- From: Smailus, Thomas O <Thomas.O.Smailus@boeing.com>
- Date: Thu, 11 Jul 2013 14:52:06 -0700
- To: Cameron McCormack <cam@mcc.id.au>, "Tab Atkins Jr." <jackalmage@gmail.com>
- CC: Doug Schepers <schepers@w3.org>, "www-svg@w3.org" <www-svg@w3.org>
I agree with this view. A text length of zero means there is no length -so nothing should be visible. Thomas -- Thomas Smailus, Ph.D., P.E. -----Original Message----- From: Cameron McCormack [mailto:cam@mcc.id.au] Sent: Monday, July 08, 2013 6:58 PM To: Tab Atkins Jr. Cc: Doug Schepers; www-svg@w3.org Subject: Re: should textLength="0" disable rendering?

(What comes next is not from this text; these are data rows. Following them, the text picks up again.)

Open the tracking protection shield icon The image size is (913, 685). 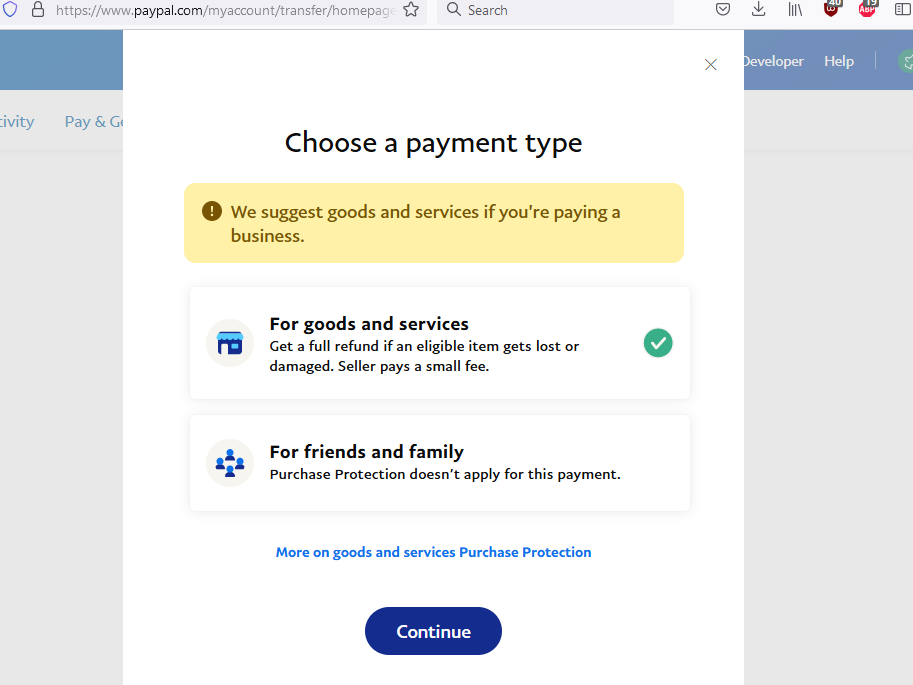coord(10,10)
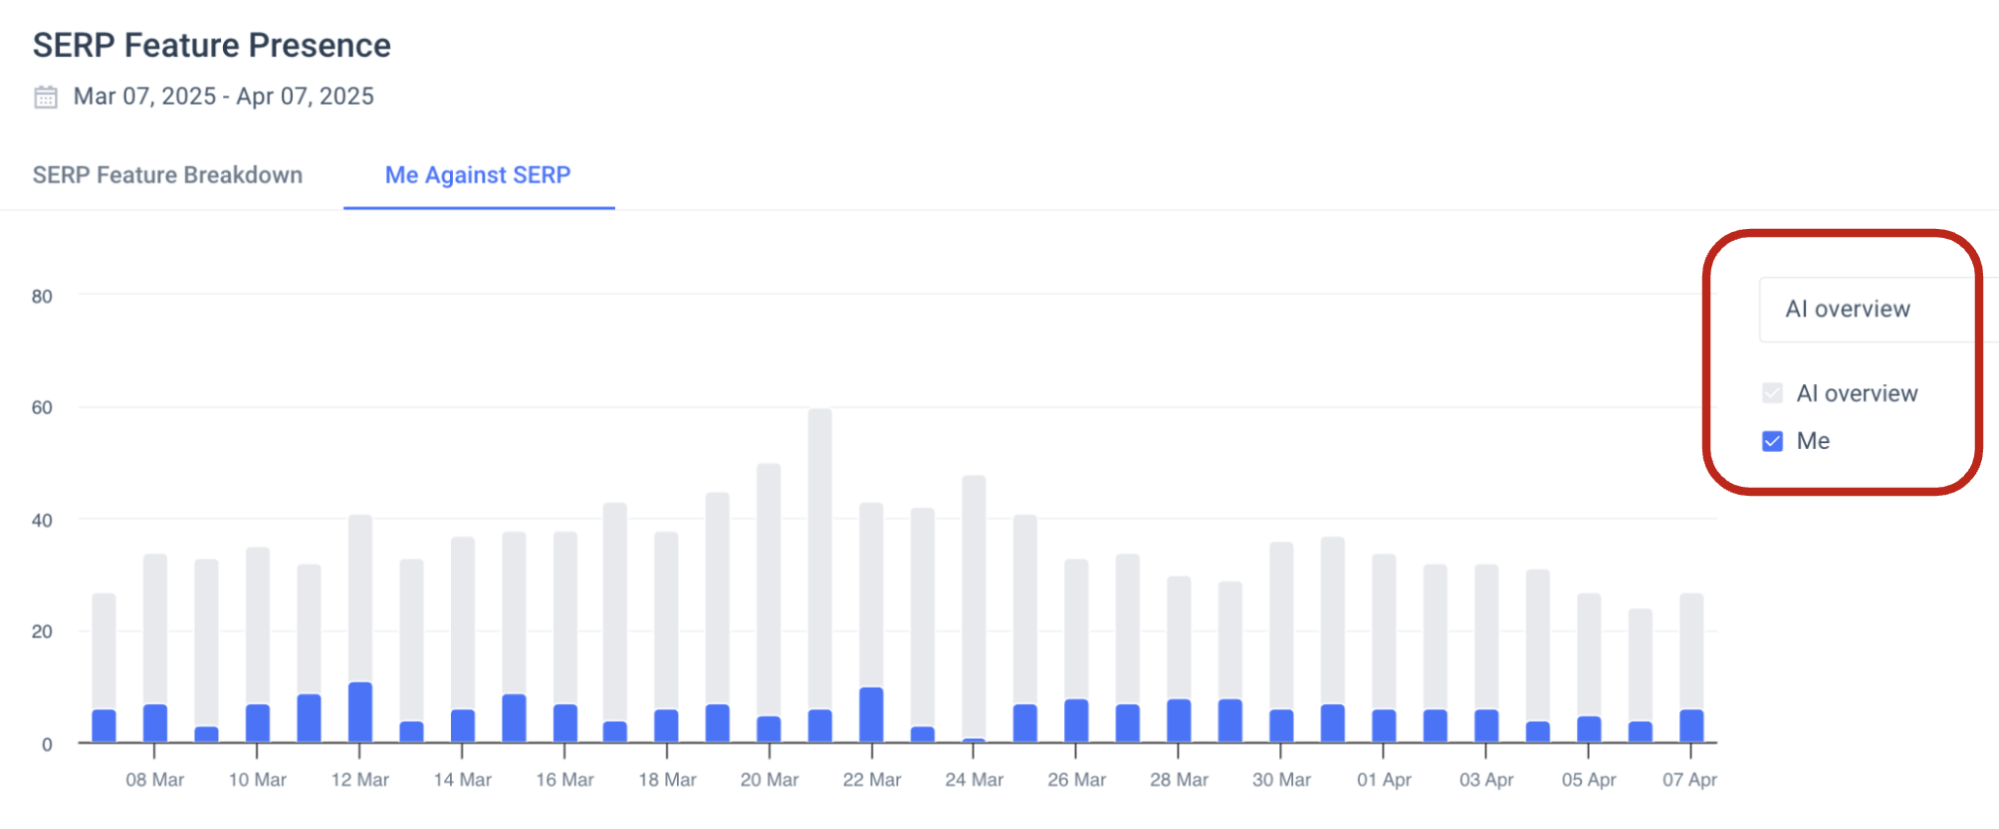Click the SERP Feature Presence heading
The width and height of the screenshot is (1999, 829).
pyautogui.click(x=211, y=45)
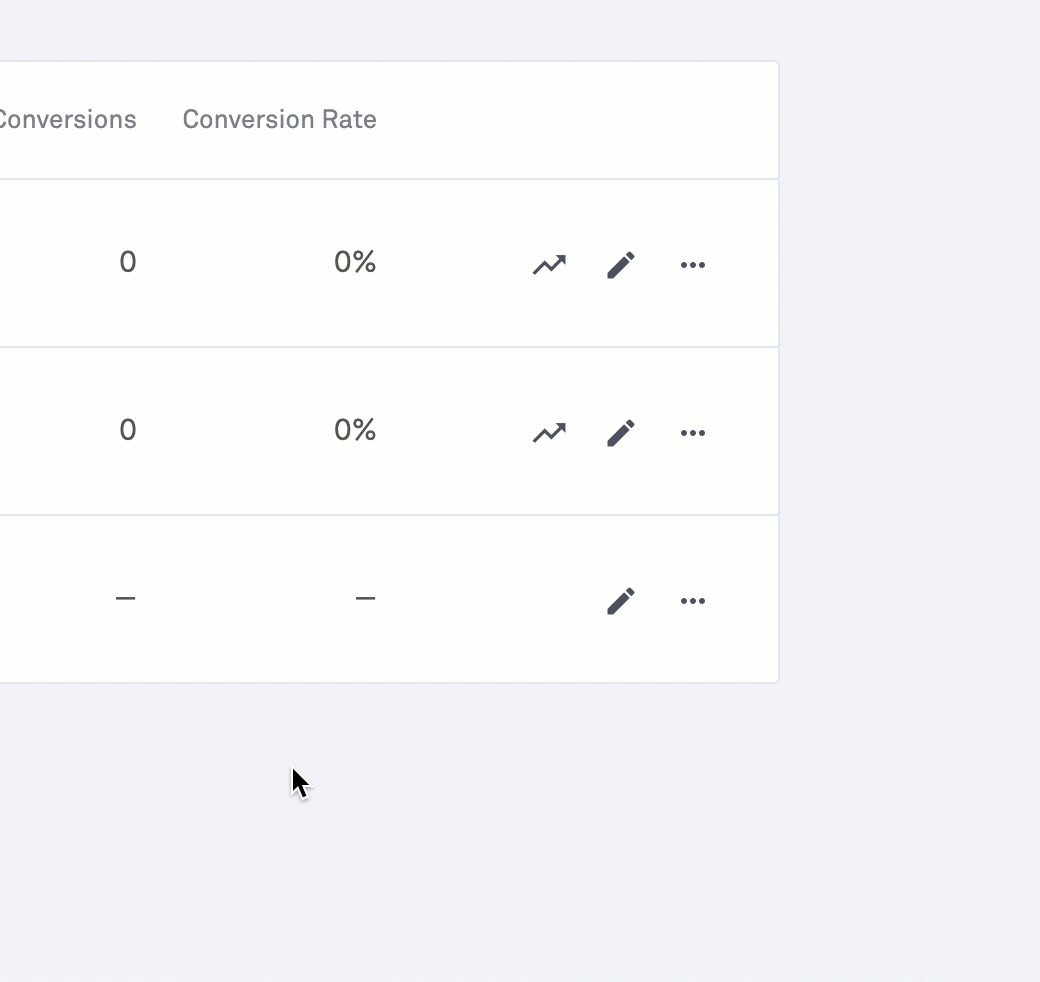Sort by Conversions column header
The height and width of the screenshot is (982, 1040).
[68, 119]
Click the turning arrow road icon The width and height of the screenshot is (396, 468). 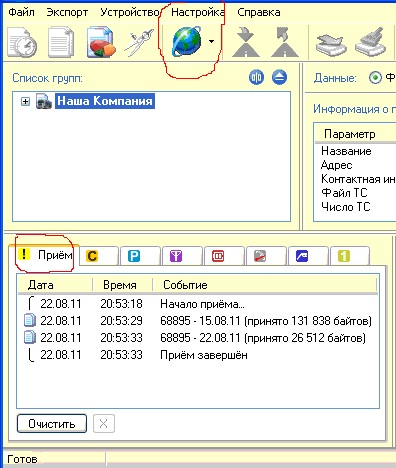(x=285, y=42)
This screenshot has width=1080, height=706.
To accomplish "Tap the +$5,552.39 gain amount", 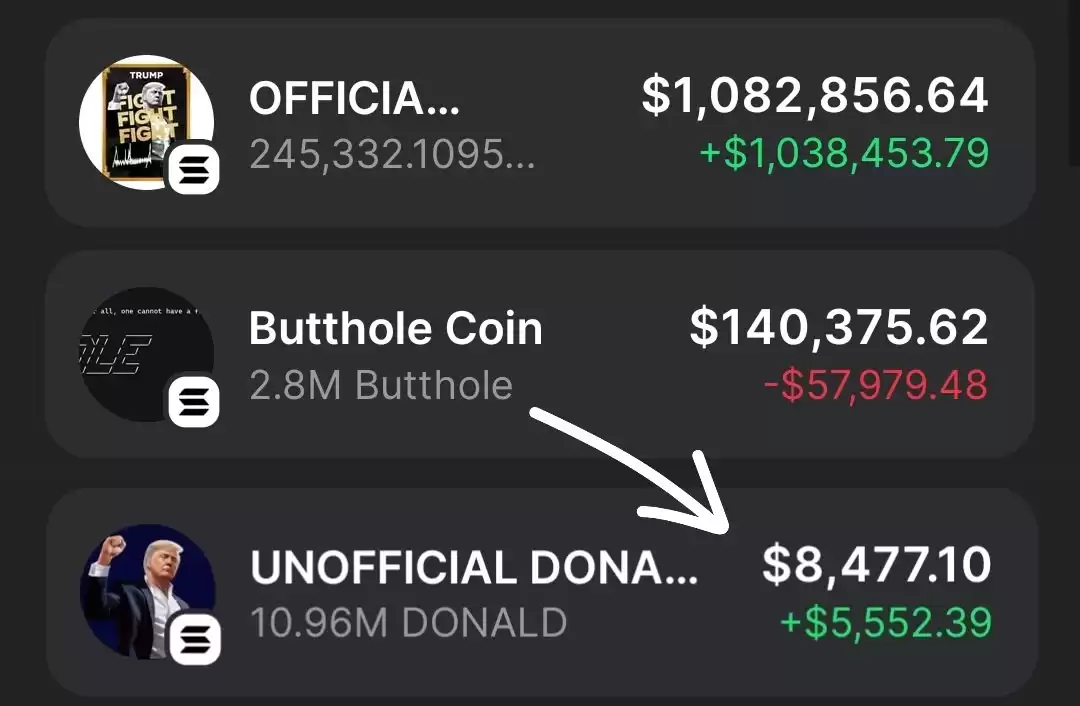I will [886, 623].
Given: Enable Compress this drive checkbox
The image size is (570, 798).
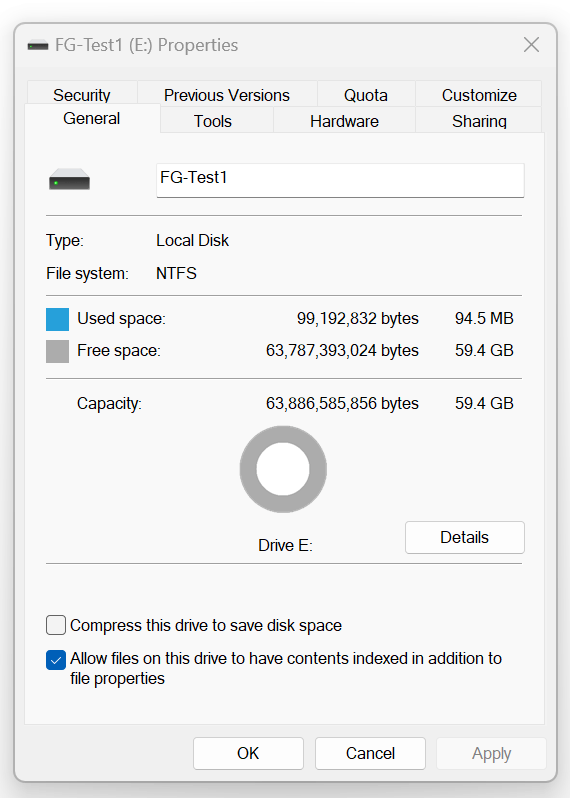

Tab Atkins Jr. wrote: > If something is a number - that is, it accepts decimal quantities, > rather than just integers - you should make sure that all of your > ranges are closed, rather than open. > > For example, behavior can be defined for values "0 and up", but not > "above 0", because that's an open range - in includes every value > greater than zero, but not zero itself. I think that argues for having textLength="0" mean nothing gets rendered, since it is as if the text is squished down to nothing. At least for lengthAdjust="spacingAndGlyphs". For lengthAdjust="spacing", we'll just apply whatever we decide to handle the "textLength is less than the width of the widest glyph in the text" behaviour.